A l’instar de nombreuses associations environnementales, et des cahiers d’acteurs de la Commission Nationale du Débat Public (CNDP), les "Verts" du Plateau ont affirmé leurs positions : vraiment contre le gaspillage des deniers publics, absolument contre la ligne de métro pernicieuse, et judicieusement pour la qualité de vie des citoyens. De quelque couleur que soient les couleuvres, Marie-Pierre Digard et Fabienne Elbaz les lèvent, elles ne les avaleront pas. Elles sont armées pour pouvoir défendre ces positions à l’Assemblée Nationale.

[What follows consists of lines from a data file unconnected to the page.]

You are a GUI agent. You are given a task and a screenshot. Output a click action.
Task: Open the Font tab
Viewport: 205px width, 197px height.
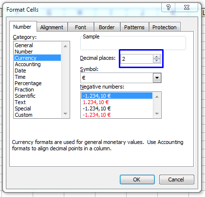(80, 27)
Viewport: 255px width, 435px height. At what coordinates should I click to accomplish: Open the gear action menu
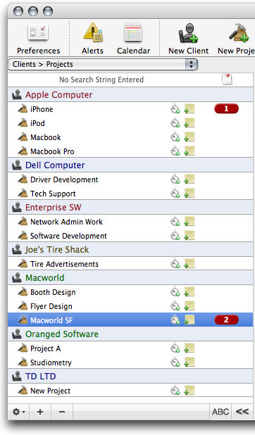[x=18, y=412]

Texte : Meunier Michel (http://www.monsaclay.fr/)
Photo : Claude Gallas

2 commentaires:

  1. Bonjour,

    Je suis chercheur sur le plateau de Saclay et essaie d'acheter un logement pour ma famille, de préférence une maison car j'ai trois enfants et la qualité de vie entre une maison + jardin et un appartement est incomparable.

    Cependant, les prix de l'immobilier dans ce secteur sont exorbitants, complètement déconnectés des revenus des chercheurs. Un chercheur gagne entre 2000 et 3000 euros nets par mois. Le prix moyen étant de 500 000 euros.. Comment acheter? Peut-être en gagnant au loto ou en héritant d'un cousin éloigné vivant à Paris?

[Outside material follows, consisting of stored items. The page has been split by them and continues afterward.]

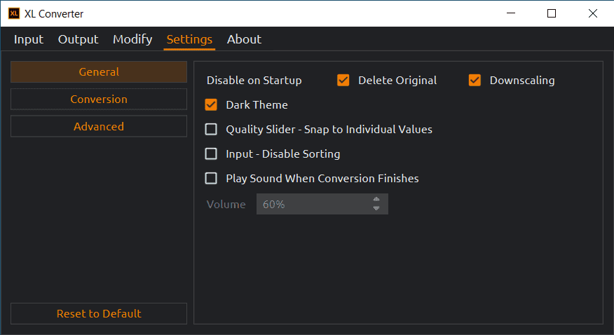Show the Advanced settings section
The height and width of the screenshot is (335, 614).
(99, 126)
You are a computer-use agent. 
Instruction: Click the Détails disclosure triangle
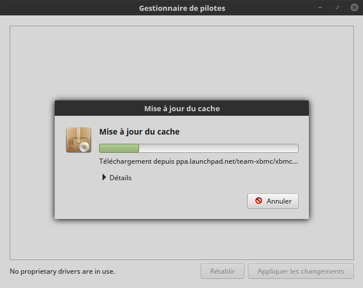pos(104,177)
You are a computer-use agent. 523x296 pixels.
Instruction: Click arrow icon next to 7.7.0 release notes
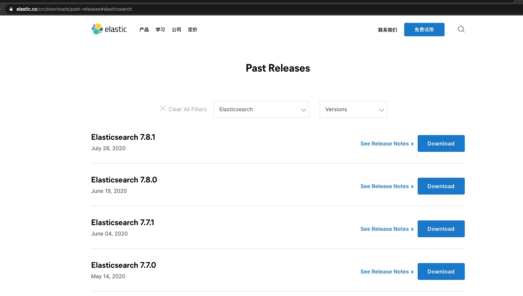pyautogui.click(x=412, y=272)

    Nous devrons donc nous chercheurs habiter ou en location dans un appartement très petit, ou très loin, à des kms dans une maison.

    Chers verts, il va falloir être cohérents: on ne peut pas en même temps être farouchement contre le bétonnage, et vouloir construire 500 000 logements à proximité des boulots des gens. La densification ne sera pas suffisante car celle ci consiste a la vente au compte goutte de terrain à bâtir, et donc à une explosion des prix du foncier!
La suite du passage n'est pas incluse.